Syrie: Les maux d'Idleb posés sur du rap qui dénonce
Devant un tableau d’une salle de classe criblé de balles, Amir
al-Mouarri scande son rap enragé, et dénonce les bombardements
meurtriers du régime syrien dans sa province d’Idleb, les universités fermées, mais aussi la
soumission face aux djihadistes et les rebelles.
Dans la région d’Idleb, où vivent quelque trois millions de personnes et qui échappe toujours au
pouvoir du président Bachar al-Assad, près d’un millier de civils ont été tués
dans des frappes meurtrières du régime et de son allié russe, entre fin avril
et fin août, date à laquelle un cessez-le-feu est entré en vigueur,
rétablissant un calme précaire.
Redonner une identité aux martyrs d’Idleb
C’est devant les ruines d’immeubles, que l’on retrouve
Amir al-Mouarri Cheveux noirs gominés plaqués en arrière, barbe taillée,
jean serré et chemise sombre : dans son premier clip posté sur les
réseaux sociaux, le rappeur martèle ses rimes en dialecte syrien.
Le rap mis en ligne en septembre a pour but
de dénoncer un conflit syrien qui s’éternise depuis 2011 et qui a fait
plus de 370.000 morts, mais aussi donner un visage aux millions d’anonymes
de la province d’Idleb.
Son clip Sur tous les fronts, qui
a vu le jour grâce à une collaboration avec d’autres artistes sur Internet et
dont le montage a été fait par des camarades au Liban, invite les habitants, du
vendeur de falafels à la mère de famille en passant par des secouristes de
casques blancs, avec une insistance sur leurs visages usés par la guerre.
Dénoncer les ravages de la guerre
La région est contrôlée par les djihadistes de Hayat Tahrir
al-Cham (HTS), l’ex-branche syrienne d’Al-Qaïda, et accueille aussi des
rebelles affaiblis par HTS, qui avaient afflué de tout le pays après la
reconquête de leurs fiefs par le régime syrien et ses alliés.
Le jeune rappeur, après avoir vécu à Istanbul est rentré
en Syrie en 2018, après la mort de son frère tué par une patrouille turque.
Une diatribe qui charge ceux aux pouvoirs qui
« se nourrissent de la guerre et du sang » les djihadistes de HTS
accusés de tortures ou de détentions arbitraires par des ONG internationales.
Un artiste en devenir
Le jeune rappeur annonce plancher sur de nouveaux
morceaux depuis sa chambre transformée en studio.
Malgré son ton critique, Amir al-Mouarri assure ne pas
avoir été inquiété, même si des militants affiliés à des groupes rebelles ou
d’autres organisations lui ont parfois conseillé « d’alléger » la
teneur de ses propos, alors que les voix dissidentes sont souvent menacées,
voire même liquidées.
« J’exprime ce que je vois.

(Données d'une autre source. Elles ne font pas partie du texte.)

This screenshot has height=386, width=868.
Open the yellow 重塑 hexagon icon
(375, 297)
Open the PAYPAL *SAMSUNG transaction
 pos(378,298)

Et les gens sont avec
moi, tout le monde a positivement réagi à ce que j’ai dit, ils ont aimé les
sujets évoqués dans la chanson », assure-t-il, alors que son clip s’est
propagé à Idleb.
Amar-al-Mouarri ne souhaite qu’une chose, que les paroles
de son rap seront comprises afin de faire réagir car manifester ne sert à rien
dans une région contrôlée par une milice djihadiste bloquant les lieux de
culture.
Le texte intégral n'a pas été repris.